● THE TASK: Reproduce word for word the course notes below that carry the header "Counterexamples To Induction".

2023.10,11: Counterexamples To Induction

You'll need this exercise template for these notes, which cover 3 class sessions. The completed version, complete with in-class comments, is here.

We prototyped some confidence tests about the reachable predicate (livecode file).

CSCI 1710: curiosity modeling ideas

Curiosity modeling signups are going out soon. Read over others' ideas! Post your own!

CSCI 1710: endorsed Ed posts

I endorse public posts where there's an answer I think could be broadly useful. For example, these (as of today) are useful for physical keys:

Forge Performance

Some of you encountered bad Forge performance in the n-queens lab. I think it's useful to discuss the problem briefly. Forge works by converting your model into a boolean satisfiability problem. That is, it builds a boolean circuit where inputs making the circuit true satisfy your model. But boolean circuits don't understand quantifiers, and so it needs to compile them out.

The compiler has a lot of clever tricks to make this fast, and we'll talk about some of them around mid-semester. But if it can't apply those tricks, it uses a basic idea: an all is just a big and, and a some is just a big or. And this very simply conversion process increases the size of the circuit exponentially in the depth of quantification.

Here is a perfectly reasonable and correct way to approach part of this week's lab:

pred notAttacking {
  all disj q1, q2 : Queen | {
    some r1, c1, r2, c2: Int | {
      // ...
    } } }

The problem is: there are 8 queens, and 16 integers. It turns out this is a pathological case for the compiler, and it runs for a really long time. In fact, it runs for a long time even if we reduce the scope to 4 queens. The default verbosity option shows the blowup here, in "translation":

:stats ((size-variables 410425) (size-clauses 617523) (size-primary 1028) (time-translation 18770) (time-solving 184) (time-building 40)) :metadata ())

● INPUT DATA:
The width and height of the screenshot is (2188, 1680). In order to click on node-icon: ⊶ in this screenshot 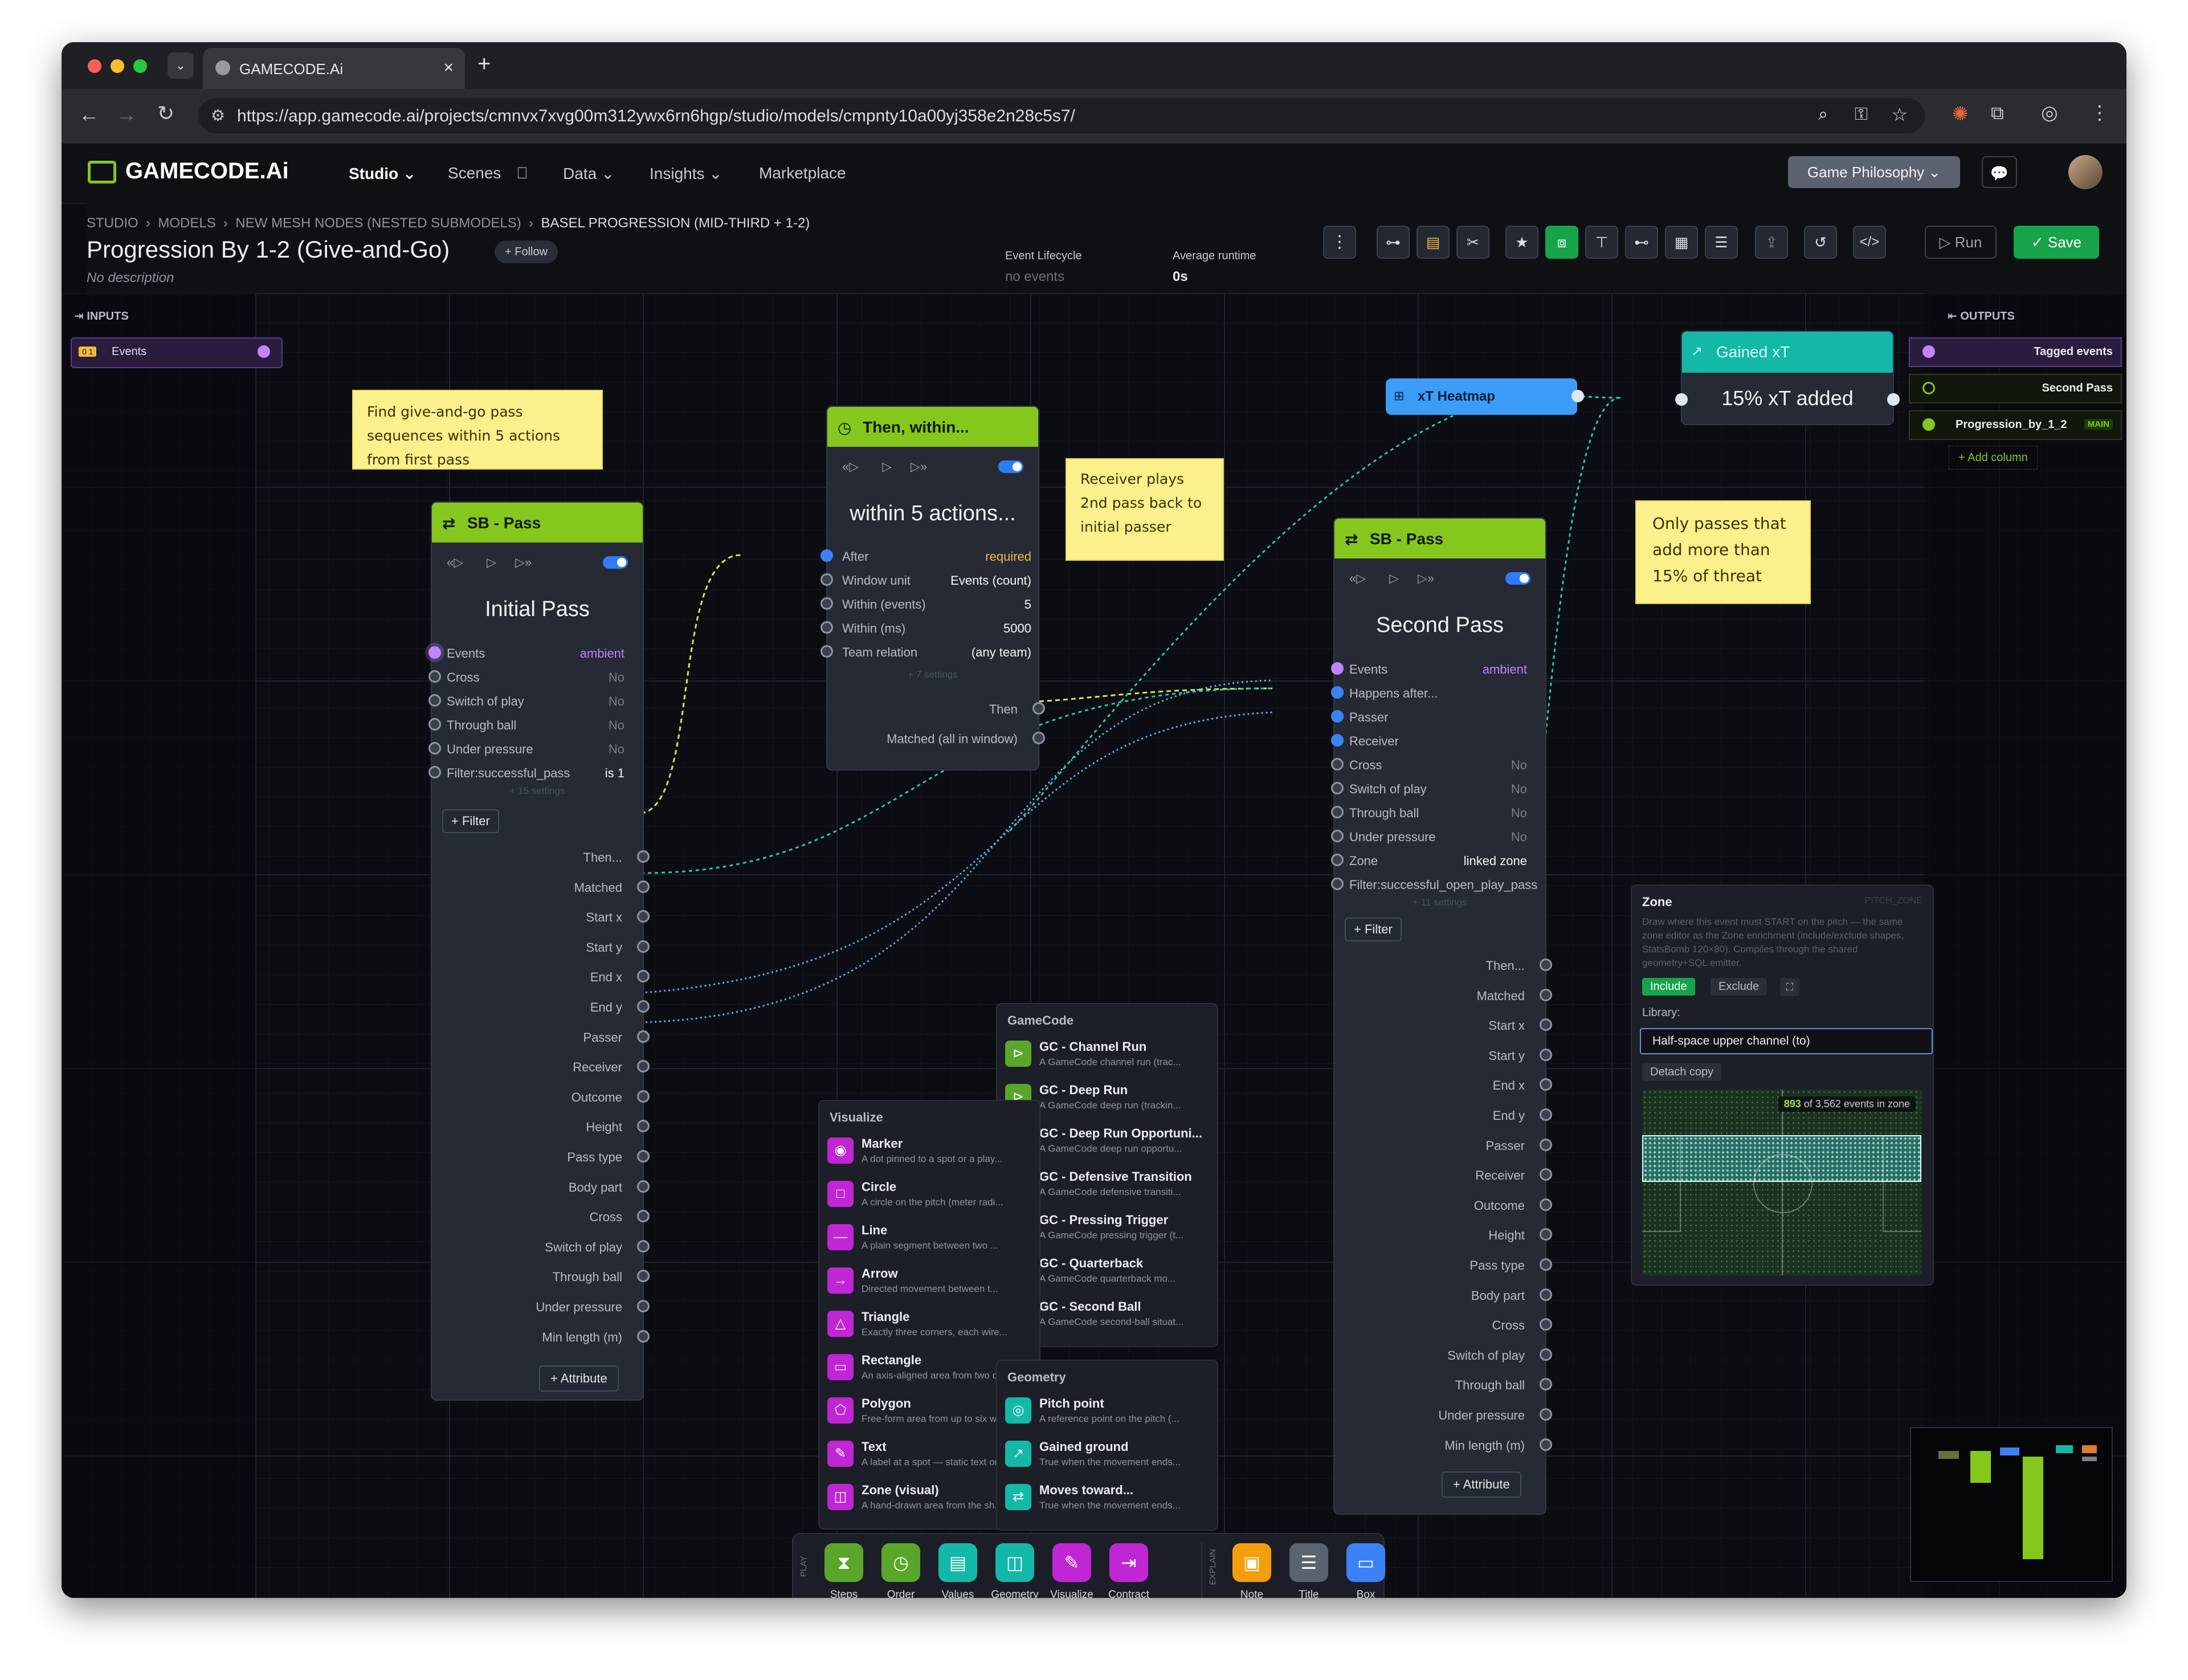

● ANSWER SPACE:
2023.10,11: Counterexamples To Induction

You'll need this exercise template for these notes, which cover 3 class sessions. The completed version, complete with in-class comments, is here.

We prototyped some confidence tests about the reachable predicate (livecode file).

CSCI 1710: curiosity modeling ideas

Curiosity modeling signups are going out soon. Read over others' ideas! Post your own!

CSCI 1710: endorsed Ed posts

I endorse public posts where there's an answer I think could be broadly useful. For example, these (as of today) are useful for physical keys:

Forge Performance

Some of you encountered bad Forge performance in the n-queens lab. I think it's useful to discuss the problem briefly. Forge works by converting your model into a boolean satisfiability problem. That is, it builds a boolean circuit where inputs making the circuit true satisfy your model. But boolean circuits don't understand quantifiers, and so it needs to compile them out.

The compiler has a lot of clever tricks to make this fast, and we'll talk about some of them around mid-semester. But if it can't apply those tricks, it uses a basic idea: an all is just a big and, and a some is just a big or. And this very simply conversion process increases the size of the circuit exponentially in the depth of quantification.

Here is a perfectly reasonable and correct way to approach part of this week's lab:

pred notAttacking {
  all disj q1, q2 : Queen | {
    some r1, c1, r2, c2: Int | {
      // ...
    } } }

The problem is: there are 8 queens, and 16 integers. It turns out this is a pathological case for the compiler, and it runs for a really long time. In fact, it runs for a long time even if we reduce the scope to 4 queens. The default verbosity option shows the blowup here, in "translation":

:stats ((size-variables 410425) (size-clauses 617523) (size-primary 1028) (time-translation 18770) (time-solving 184) (time-building 40)) :metadata ())